Disclaimer: Fruits Basket belongs to Natsuki Takaya
The "Chapter 97 spoiler" really has no effect here, so I chose to use the conventional method, and you may apply the spoiler if you so desire. Besides, I haven't even read up to chapter 97 in the first place…
Protecting
"Because even a cage of stone will eventually crumble. The best way to protect something is to set it free." –Merlin, The Seven Songs of Merlin
Slender fingers tapped against the window sill. Hatori had forbidden going outside again, but if he wanted Akito to stop sitting in the open window, he would have to lock it shut himself.
He resented being confined to his room like a child, ordered around as if he were not the head of the family. But Hatori was older than he, and the aspiring doctor only did so for the sake of his health. Akito scowled—he hated the fact that his body could not handle the full weight of the curse, and that he was sacrificing his life for people he never wanted; but the rest of the cursed were God's chosen, and Akito was God, so he would simply have to do his best anyway.
It was lonely being in his room all day as well. Most of the family rubbed him the wrong way, so he was always lacking company. Usually he would have Yuki stay with him—his mouse, the first to arrive at the banquet—but the younger boy was still inconsolable.
Yuki was being ungrateful.
Akito might have been rather cynical about it, but he had only been trying to protect Yuki. It was his own fault anyway, for letting the secret of the curse be discovered. If he had wanted to keep his friends, he should have taken more care not to let them see how different and strange he is. No one outside could be allowed to know.
So he had made Hatori suppress the children's memories. The calm, efficient, and cold dragon… he, at least, understood the responsibility that came with the curse.

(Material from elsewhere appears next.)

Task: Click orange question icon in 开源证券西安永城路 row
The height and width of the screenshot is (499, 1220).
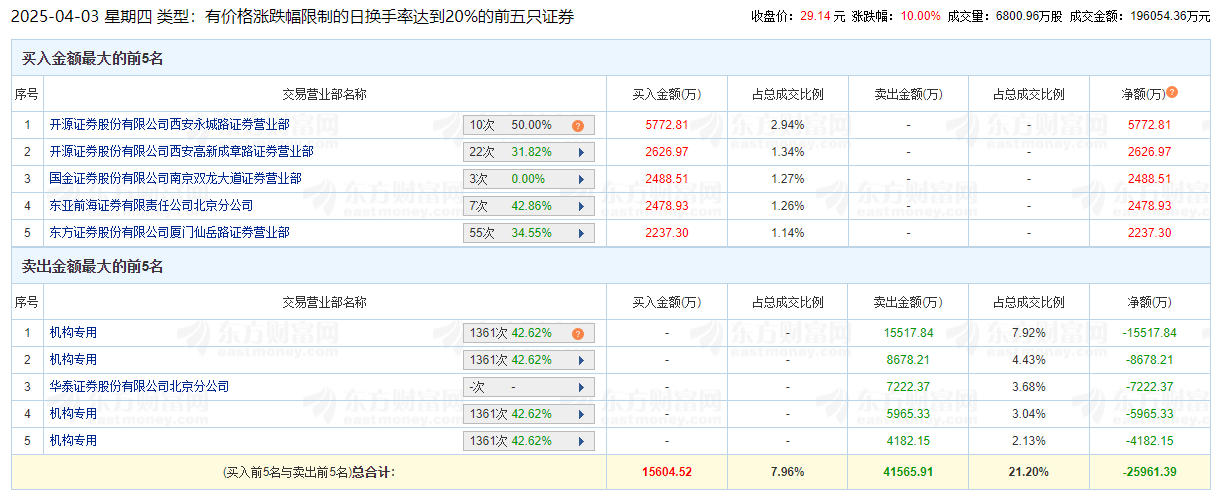Action: tap(578, 126)
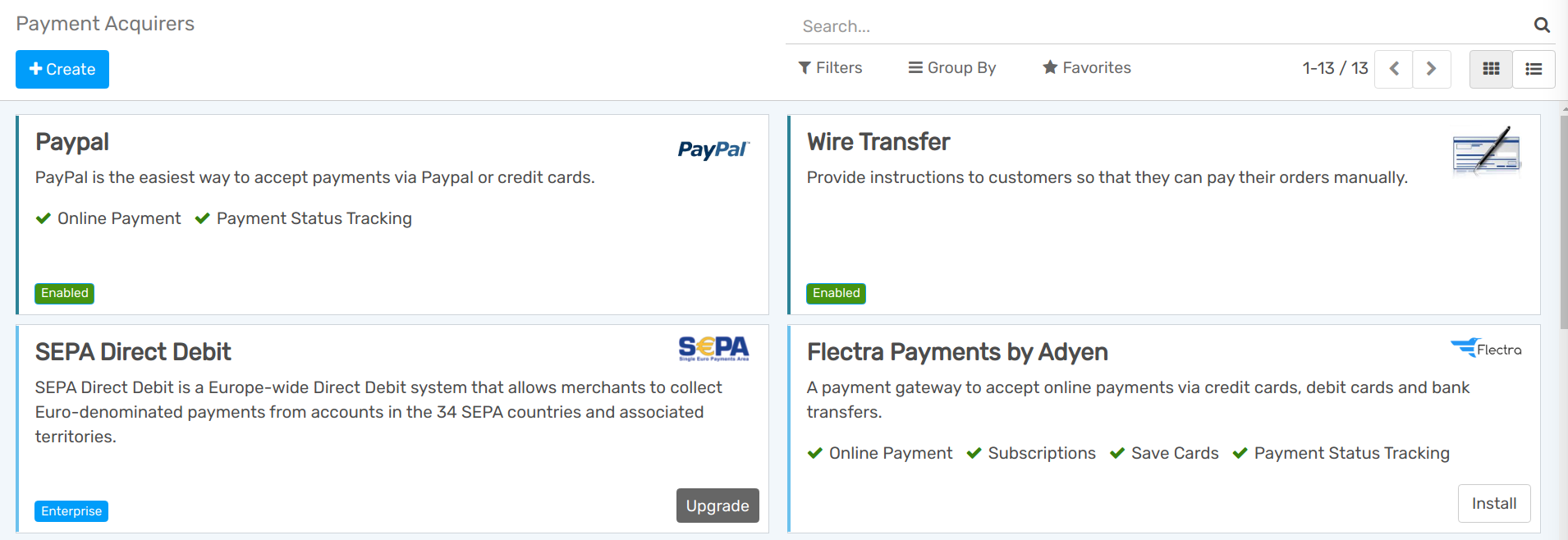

Akito's duty was to protect and care for his family.
That same sense of duty made Hatori confine a frail Akito to his room.
When God held his banquet, the twelve animals of the zodiac attended. They became his favorites, the most precious to him of all the animals. So the Juunishi, then, were Akito's most prized possessions. And the best way to protect these possessions, he reasoned, was to lock them away, safe from harm. No matter how much they protested, he needed to be strong and resolute for them.

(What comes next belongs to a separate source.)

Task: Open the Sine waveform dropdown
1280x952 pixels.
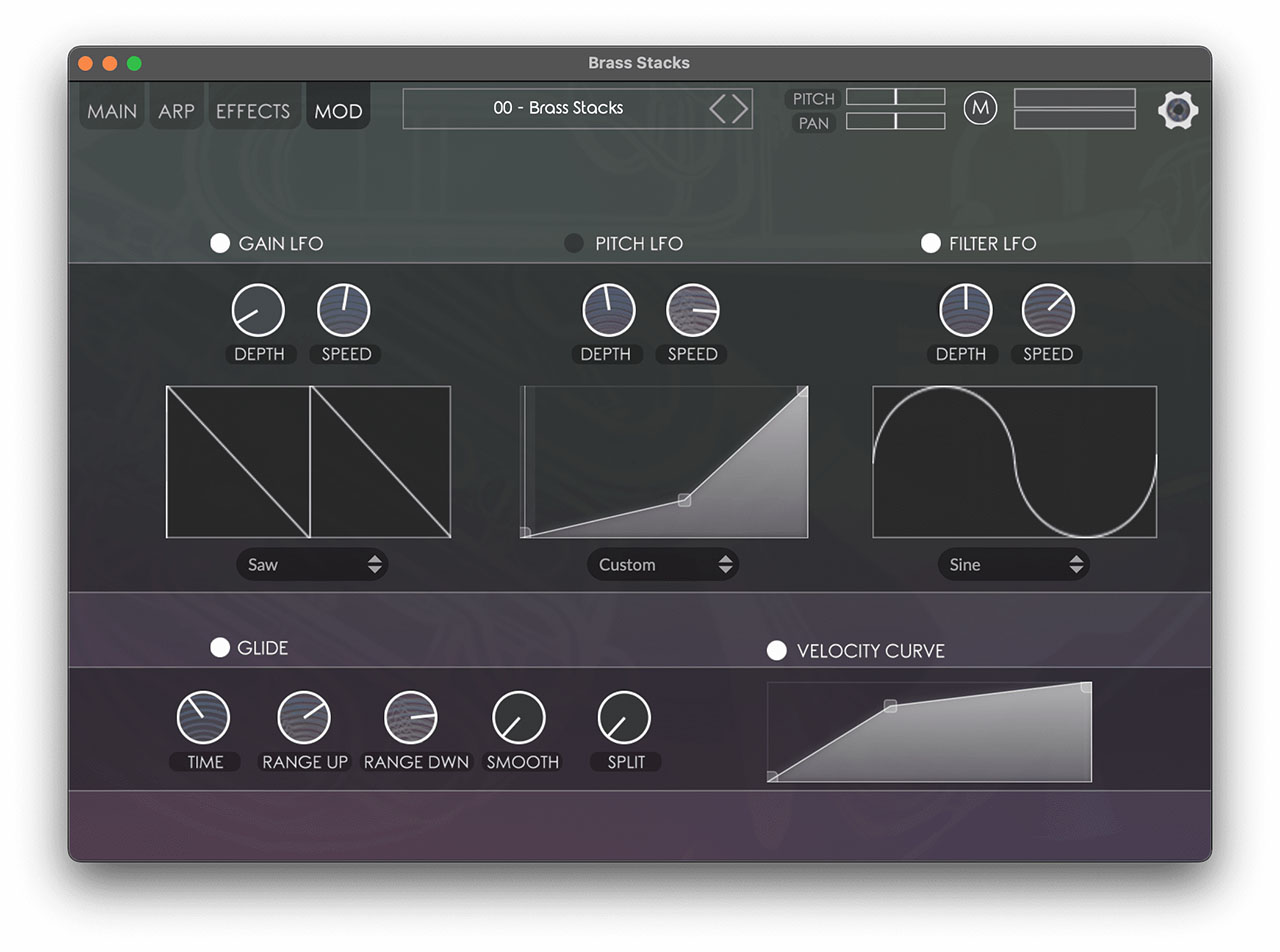Action: pos(1014,564)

The Souma cage. Not a prison, but a safe.
God gave the world to the people he created. But before he ever formed the world, he had his angels. Would it not have made more sense to give the earth to his first-chosen and beloved?
But humans hate anyone who is different. The angels would have been so strange and foreign… so frightening… It was not jealously, but prudence that kept his angels in heaven.
No one should ever question God. Yuki would have to learn his place within the Main House, much like Akito had had to learn to obey Hatori's restrictions. To him, the little mouse was the most precious of all—whatever it took, Akito would keep him close and let no one else harm his treasure.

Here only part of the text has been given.